Bem antes da conceituação do chamado soft power, José Maria da Silva Paranhos Júnior, o Barão do Rio Branco, já o tinha como a espinha dorsal do que viria a ser a doutrina diplomática brasileira. Ao mesmo tempo experiente e visionário, arguto observador da construção das relações de poder entre as nações, Rio Branco sabia que o lugar do Brasil no mundo não seria definido por seu poderio bélico nem por sua potência econômica, ambos muito aquém dos de países mais desenvolvidos.
Em grande medida, portanto, o Brasil é o que é hoje – um país de dimensões continentais que garantiu suas fronteiras quase sempre por meio de negociação e que é pacífico na relação com todo o mundo – graças à sua diplomacia. Uma das razões pelas quais o chefe de Estado brasileiro tem a honra de abrir a Assembleia Geral da ONU é o reconhecimento aos esforços do país para a criação da própria organização e, sobretudo, por seu histórico empenho em solucionar conflitos de forma pacífica.
Ao realizar o mais indigno discurso que um chefe de Estado brasileiro já ousou pronunciar da tribuna da ONU, o presidente Jair Bolsonaro, na terça-feira passada, não apenas envergonhou os concidadãos que deveria representar com honradez como minou esse longo e profícuo trabalho da diplomacia brasileira na construção da imagem do Brasil no exterior, e que tantas conquistas legou ao país. Hoje, o Brasil de Bolsonaro, que abandonou o poder brando em favor do poder truculento, na verdade é miseravelmente impotente.

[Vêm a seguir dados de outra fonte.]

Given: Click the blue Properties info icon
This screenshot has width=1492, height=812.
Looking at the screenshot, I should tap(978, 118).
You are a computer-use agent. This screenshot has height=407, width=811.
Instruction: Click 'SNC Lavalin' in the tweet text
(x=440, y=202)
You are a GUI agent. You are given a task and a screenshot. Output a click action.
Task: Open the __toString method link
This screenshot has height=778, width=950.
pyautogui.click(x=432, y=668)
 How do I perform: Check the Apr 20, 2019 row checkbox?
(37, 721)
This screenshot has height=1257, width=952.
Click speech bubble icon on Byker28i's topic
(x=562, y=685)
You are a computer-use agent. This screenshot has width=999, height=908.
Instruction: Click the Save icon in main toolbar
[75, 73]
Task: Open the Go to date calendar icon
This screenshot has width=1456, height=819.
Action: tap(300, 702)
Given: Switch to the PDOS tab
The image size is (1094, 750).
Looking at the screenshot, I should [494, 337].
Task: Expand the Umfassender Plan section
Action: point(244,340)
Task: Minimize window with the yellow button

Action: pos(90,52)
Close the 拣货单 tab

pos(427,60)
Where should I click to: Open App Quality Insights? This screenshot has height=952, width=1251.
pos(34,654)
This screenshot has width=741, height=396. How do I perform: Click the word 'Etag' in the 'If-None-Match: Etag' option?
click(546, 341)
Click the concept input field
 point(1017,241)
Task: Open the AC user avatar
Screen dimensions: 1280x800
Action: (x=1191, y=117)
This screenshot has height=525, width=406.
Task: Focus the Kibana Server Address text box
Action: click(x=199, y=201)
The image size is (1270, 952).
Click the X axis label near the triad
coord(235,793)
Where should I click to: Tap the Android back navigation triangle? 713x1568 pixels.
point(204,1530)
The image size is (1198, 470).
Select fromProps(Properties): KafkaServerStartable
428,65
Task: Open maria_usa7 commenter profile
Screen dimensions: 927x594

A despeito das significativas mudanças de orientação política no curso da história republicana, jamais o país havia perdido de vista os pilares da doutrina diplomática consagrada em todas as Constituições desde 1891 – nem mesmo nos duros tempos da ditadura militar. “Um diplomata não serve a um regime, e sim a um país”, escreveu certa vez Rio Branco, ele mesmo um monarquista convicto que serviu brilhantemente a quatro presidentes da República entre 1902 e sua morte, em 1912.
Consta que Bolsonaro praticamente rasgou o discurso “moderado” redigido pelo chanceler Carlos França e pelo secretário de Assuntos Estratégicos da Presidência da República, almirante Flávio Rocha, e escreveu outro com auxílio do filho deputado, Eduardo Bolsonaro – que o pai queria ver embaixador nos Estados Unidos tendo como qualificação a experiência de ter “fritado hambúrguer” em uma lanchonete americana. De forma livre e consciente, o presidente decidiu ignorar sua responsabilidade como chefe de Estado e falar da tribuna da ONU diretamente a seus apoiadores mais amalucados. A versão final do discurso, como o mundo inteiro teve o desprazer de ouvir, é um amontoado de mentiras, distorções da realidade e teorias conspiratórias.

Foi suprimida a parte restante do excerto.